NVCA Contributions to Parties and PACs 1/97 - 4/98 |
|
National Republican Senatorial Comm. | $15,000 |
National Repub. Congressional Comm. | 5,000 |
Republican Majority Fund | 10,000 |
New Republican Majority Fund | 7,000 |
Majority Leader's Fund | 3,000 |
The Freedom Project (Republican) | 3,000 |
Monday Morning PAC (Gingrich's) | 5,000 |
Democratic Sen. Campaign Comm. | 4,000 |
New Democratic Network | 10,000 |
Total | $62,000 |
Glen Kohl's strategy in dealing with the Office of Tax Policy and congressional committee staff was to label the new provision a "technical correction." However, Mark Heesen of the NVCA stated in an interview that "it really is a new provision, because it will now for the first time be able to be used by venture capital firms."

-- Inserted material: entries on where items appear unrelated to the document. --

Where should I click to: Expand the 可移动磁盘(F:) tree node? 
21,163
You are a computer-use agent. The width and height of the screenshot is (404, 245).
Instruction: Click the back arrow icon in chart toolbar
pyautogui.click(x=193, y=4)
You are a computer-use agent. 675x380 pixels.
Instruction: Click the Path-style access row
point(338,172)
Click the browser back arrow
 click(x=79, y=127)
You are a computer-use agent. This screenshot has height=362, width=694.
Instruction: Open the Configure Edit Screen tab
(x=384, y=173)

The venture capital groups also lobbied for the provision. Heesen stated that "we wrote letters to Treasury, House Ways & Means, Senate Finance, and talked to policy makers." In addition, the NVCA website states that "the NVCA influenced this debate through congressional testimony, PAC contributions, grassroots activities and active participation in coalition activities."
Campaign contributions likely played a significant a role. According to Federal Election Commission records, a lot of money has been contributed by venture capitalists. For example, in the 1998 election cycle the National Venture Capital Association has already given $62,000 to congressional party organizations and PACs, and $33,000 to members of the House Ways and Means Committee and the Senate Finance Committee. And of course, it has given more to other legislators. In addition, a report filed with the FEC on June 22 shows that the NVCA had a campaign chest of about a quarter million dollars as of the end of May. This is money yet to be contributed.

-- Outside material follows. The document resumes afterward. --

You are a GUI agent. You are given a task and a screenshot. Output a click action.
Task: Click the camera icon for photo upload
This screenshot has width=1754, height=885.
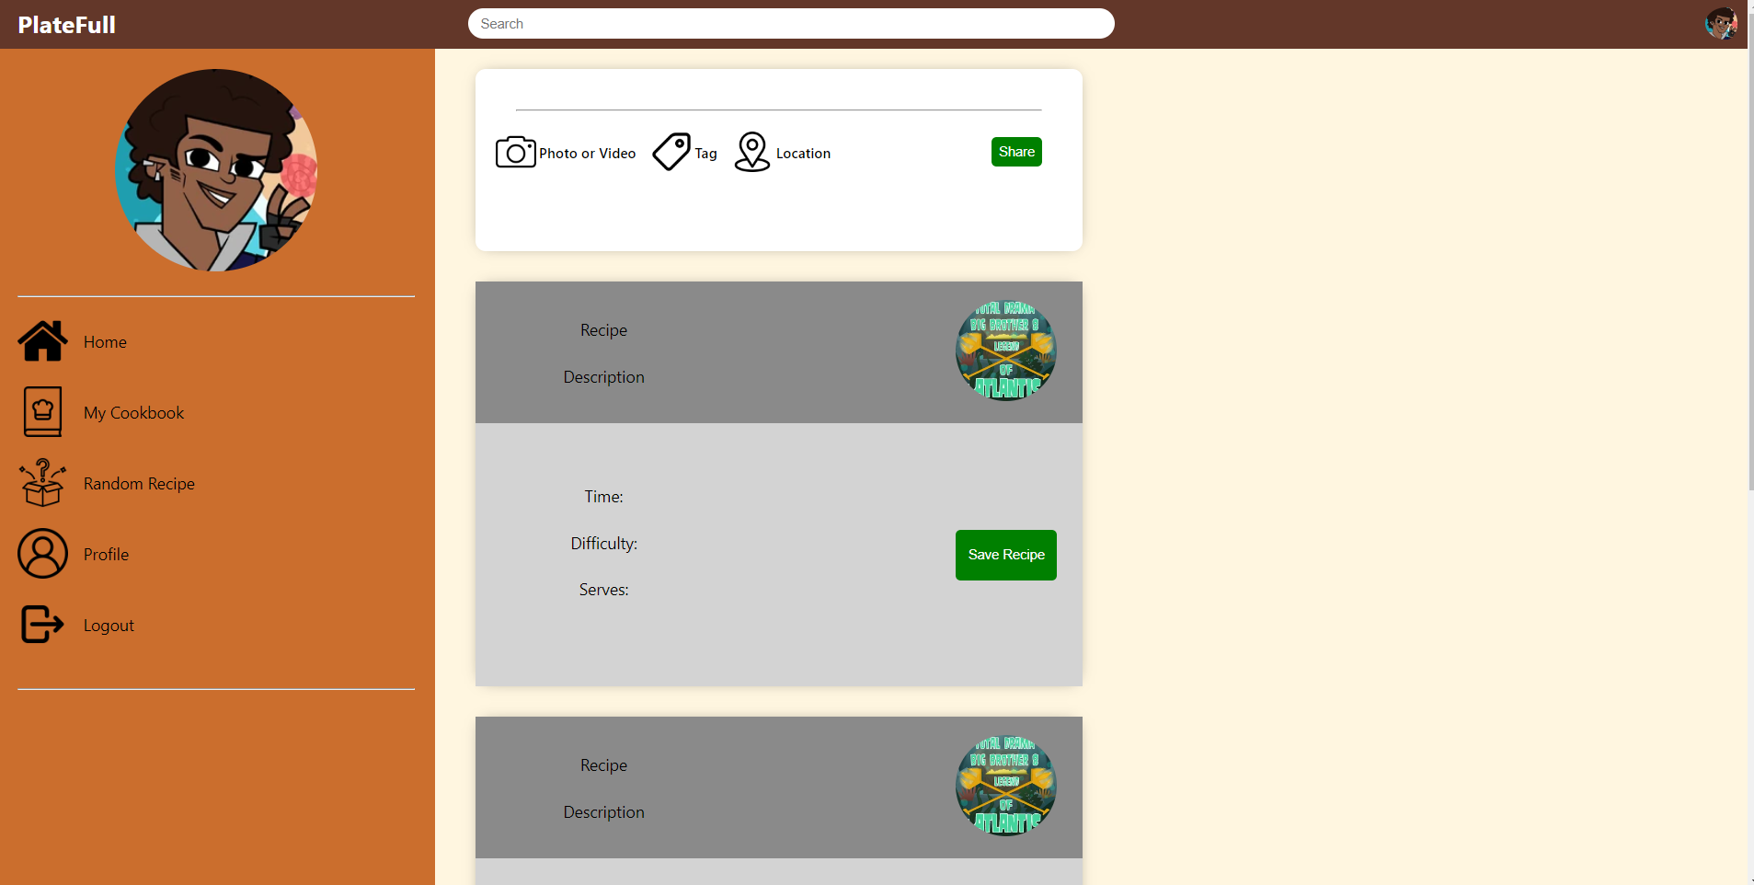pos(515,153)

NVCA Contributions to Members of the Tax Committees 1/97 - 4/98 |
|
Rep. Nancy Johnson (R-CT) | $3,000 |
Rep. Jennifer Dunn (R-WA) | 4,000 |
Rep. Phil English (R-PA) | 3,000 |
Rep. Phil Crane (R-IL) | 2,000 |
Rep. Amo Houghton (R-NY) | 6,000 |
Rep. Bob Matsui (D-CA) | 3,000 |
Rep. John Tanner (D-TN) | 1,000 |
Rep. John Ensign (R-NV) | 2,000 |
Sen. Carol Moseley Braun (D-IL) | 3,000 |
Sen. John Breaux (D-LA) | 4,000 |
Sen. Connie Mack (R-FL) | 2,000 |
Total | $33,000 |
Also according to FEC records, almost all of the money raised by the NVCA came from individuals who listed their occupation as venture capital. Moreover, the contributions made by these individuals directly to parties, PACs, and candidates is far more that the money flowing through the NVCA PAC.
Of course, both the NVCA and these individuals are concerned about issues other than this venture capital tax break. The NCVA was active in the defeat of Prop 211, and it worked for passage of the Private Securities Litigation Reform Act (PSLRA). And currently, it is working for passage of the Securities Litigation Uniform Standards Act (SLUSA), an increase in the annual cap on H1B visas, and free trade legislation.
The IRS reform bill will also restore the holding period for capital gains to 12 months from the current 18 months, so that many investors will pay taxes at the more favorable capital gains rate of 20 percent, rather than at their regular marginal rate of up to 39.6 percent.
The IRS reform bill is best known for its taxpayer protection provisions. It will shift the burden of proof from the taxpayer to the IRS in some tax court cases, and make it easier for taxpayers winning their tax cases to have their costs reimbursed by the government. It also will forbid the IRS from forcing people to pay interest and some penalties if it did not notify them of the problem within 18 months of filing their return.